Author : Patrick Vinton Kirch
Publisher : Cambridge University Press
Page : 332 pages
File Size : 44,45 MB
Release : 1989-07-13
Category : History
ISBN : 9780521273169
A first study from an archaeological perspective of the elaborate systems of Polynesian chiefdoms presents an original account of the processes of cultural change and evolution over three millennia.
Author : Andrew Sharp
Publisher : Univ of California Press
Page : 180 pages
File Size : 40,41 MB
Release : 1964
Category : Māori (New Zealand people)
ISBN :
Author : Douglas L. Oliver
Publisher : Bess Press
Page : 326 pages
File Size : 36,19 MB
Release : 2002
Category : History
ISBN : 9781573061254
"This book presents a comprehensive and balanced description of major aspects of Polynesian cultures, using both the accounts of the European "discoverers" and the up-to-date writings of archaeologists and anthropologists".--BOOKJACKET.
Author : Tim Thomas
Publisher : Routledge
Page : 340 pages
File Size : 13,86 MB
Release : 2020-07-27
Category : Education
ISBN : 1351398903
Theory in the Pacific, the Pacific in Theory explores the role of theory in Pacific archaeology and its interplay with archaeological theory worldwide. The contributors assess how the practice of archaeology in Pacific contexts has led to particular types of theoretical enquiry and interest, and, more broadly, how the Pacific is conceptualised in the archaeological imagination. Long seen as a laboratory environment for the testing and refinement of social theory, the Pacific islands occupy a central place in global theoretical discourse. This volume highlights this role through an exploration of how Pacific models and exemplars have shaped, and continue to shape, approaches to the archaeological past. The authors evaluate key theoretical perspectives and explore current and future directions in Pacific archaeology.

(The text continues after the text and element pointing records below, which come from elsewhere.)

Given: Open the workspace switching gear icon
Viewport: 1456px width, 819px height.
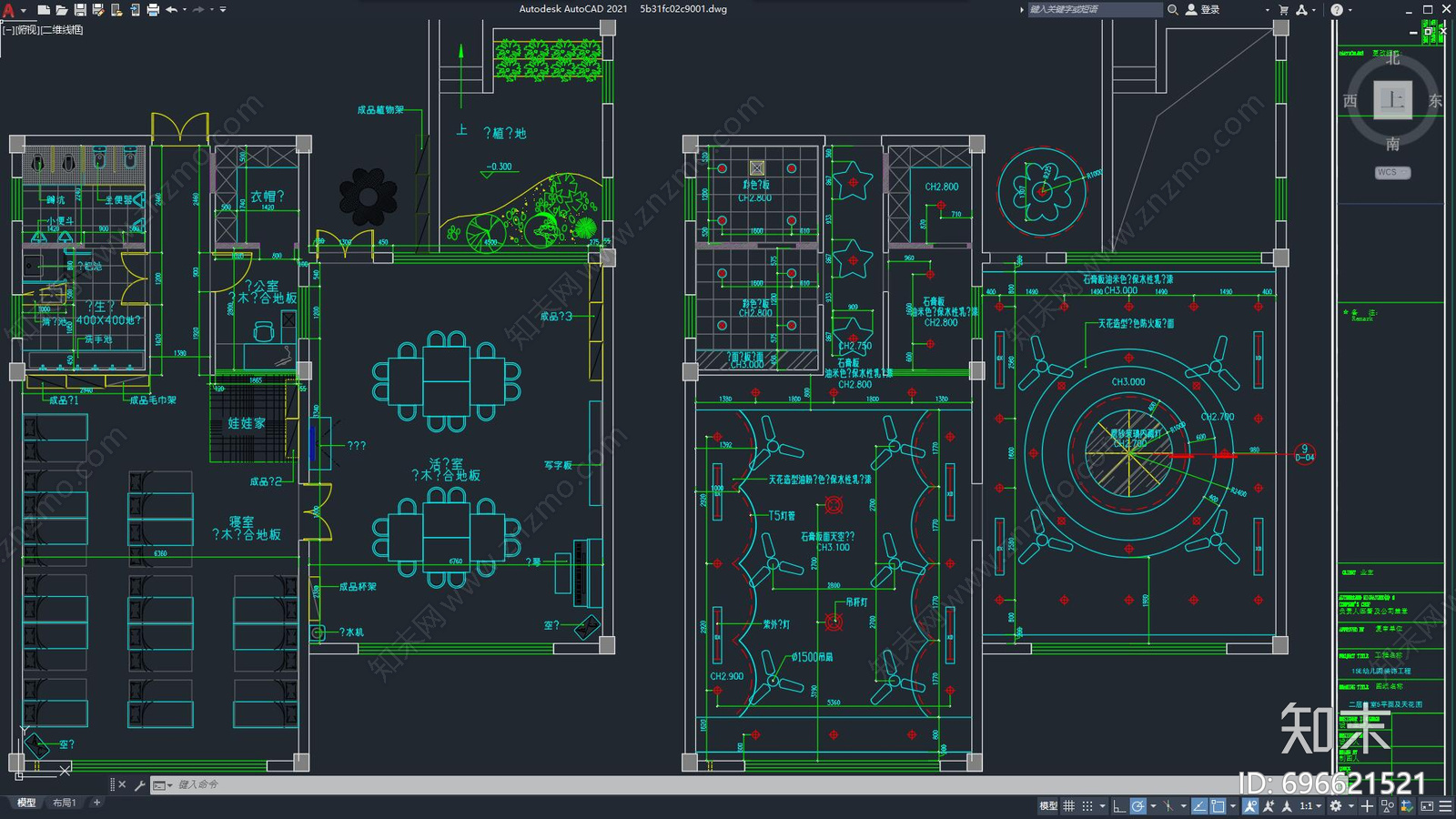Looking at the screenshot, I should 1335,806.
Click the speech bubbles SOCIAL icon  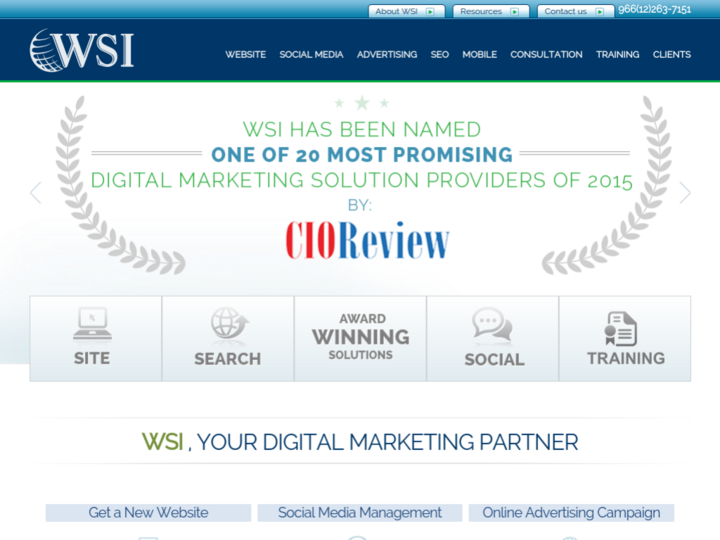[492, 327]
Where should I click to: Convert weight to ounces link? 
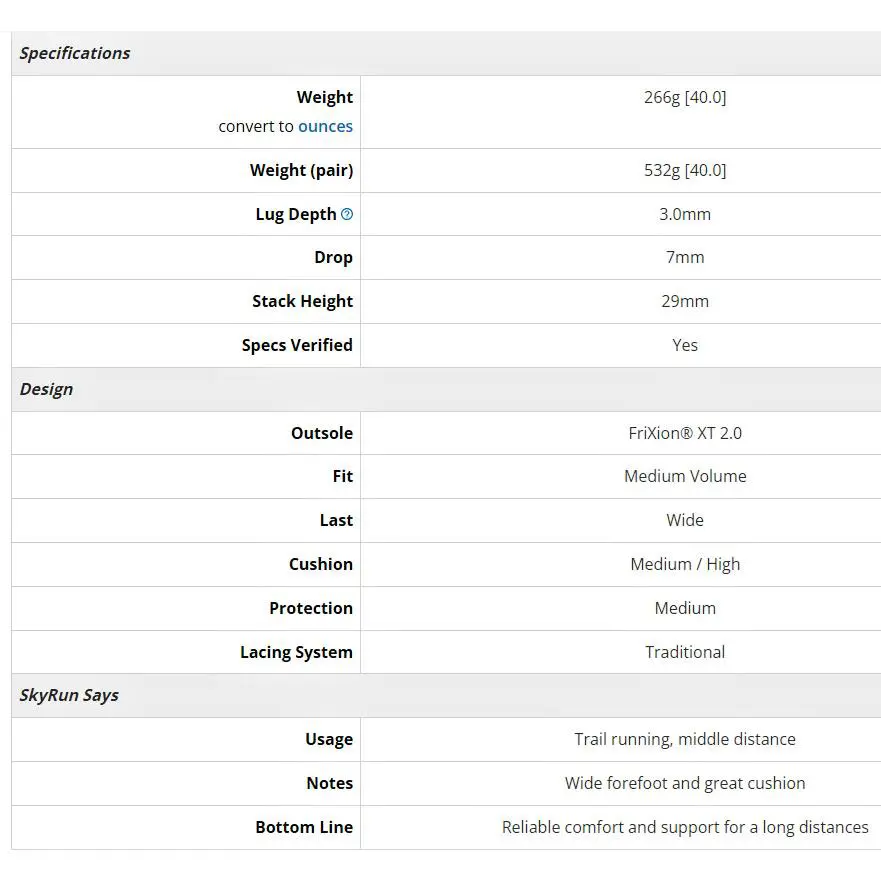coord(325,126)
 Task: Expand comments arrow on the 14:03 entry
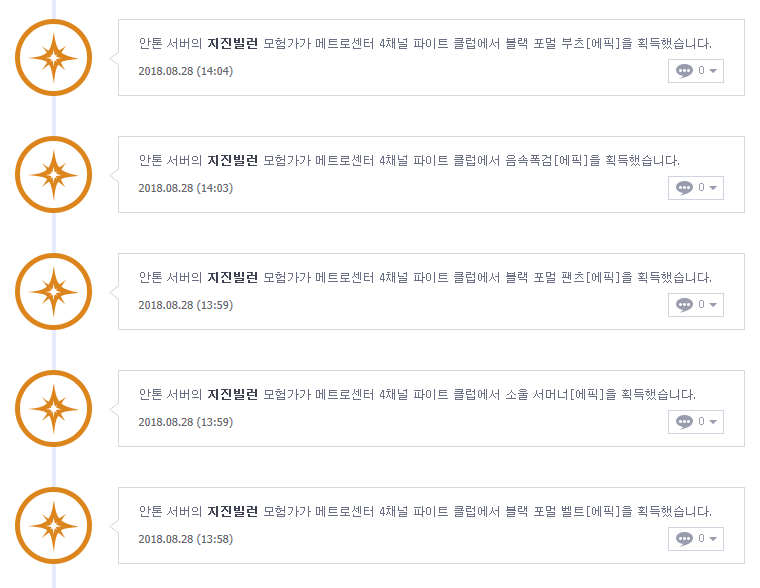712,188
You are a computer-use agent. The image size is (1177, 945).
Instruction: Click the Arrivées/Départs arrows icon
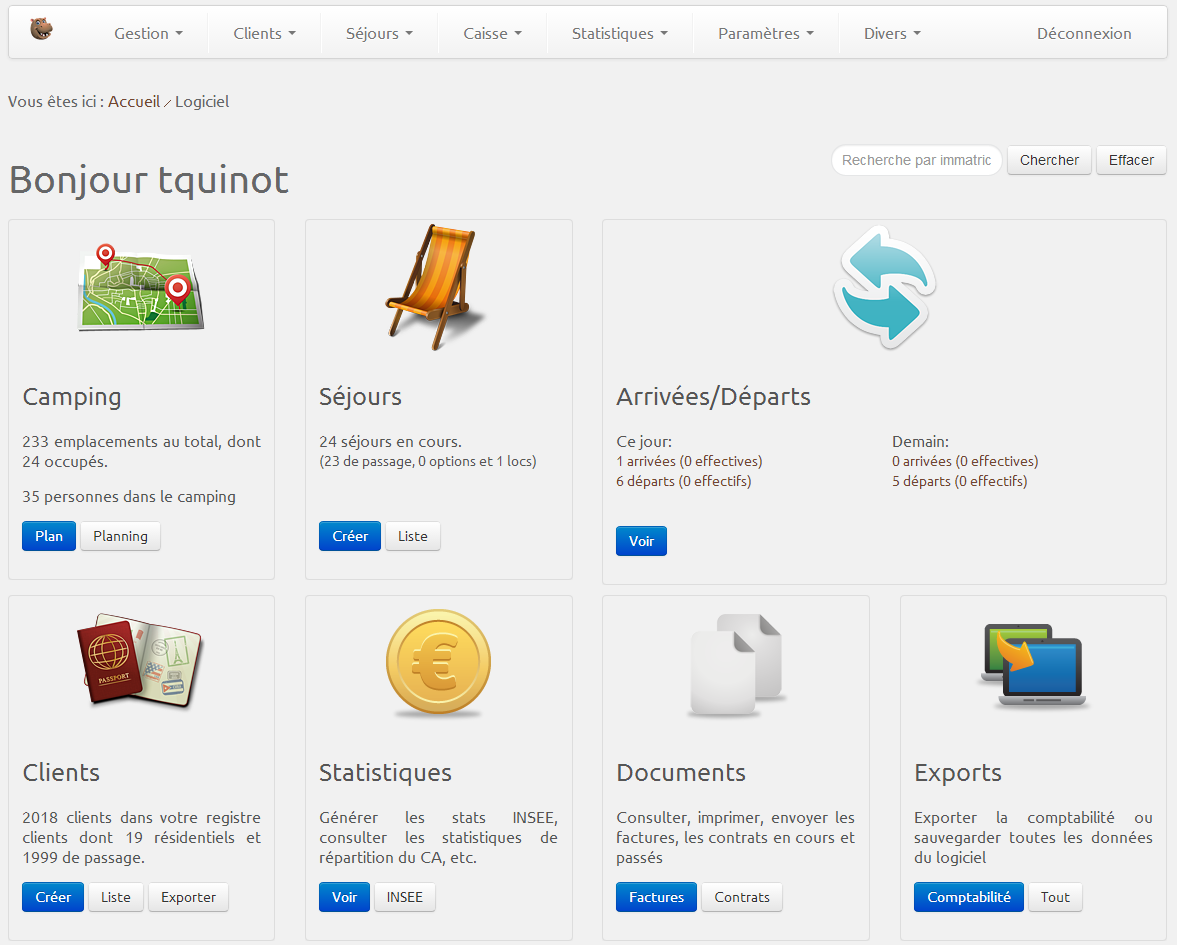(x=884, y=287)
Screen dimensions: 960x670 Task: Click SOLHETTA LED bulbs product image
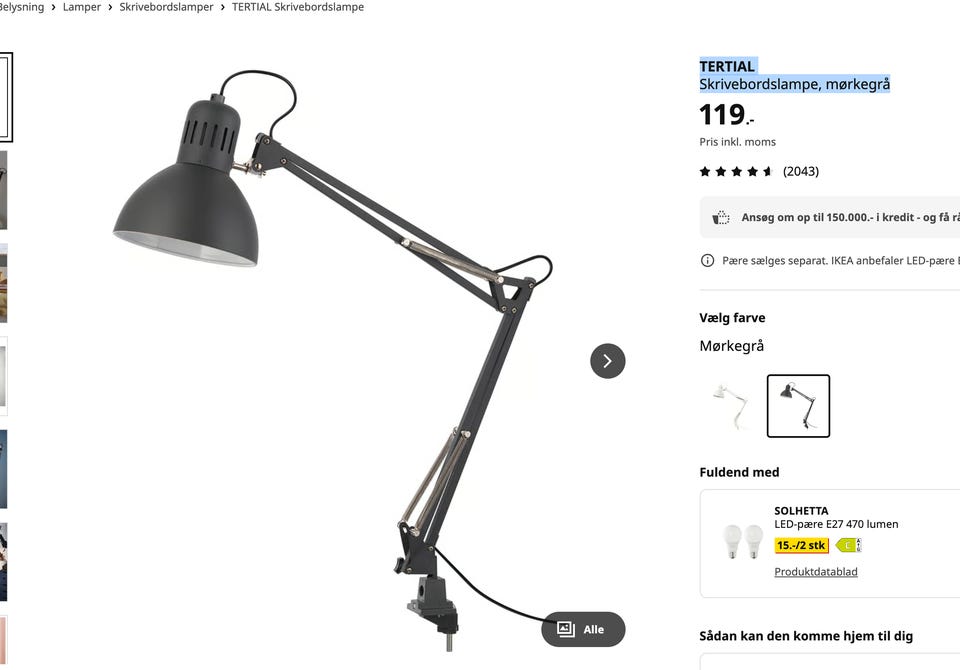pyautogui.click(x=743, y=541)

In doing so, attention is paid to the influence of Pacific people and environments in motivating and shaping theory-building. Theory in the Pacific, the Pacific in Theory makes a significant contribution to our understanding of how theory develops attuned to the affordances and needs of specific contexts, and how those contexts promote reformulation and development of theory elsewhere. It will be fascinating to scholars and archaeologists interested in the Pacific region, as well as students of wider archaeological theory.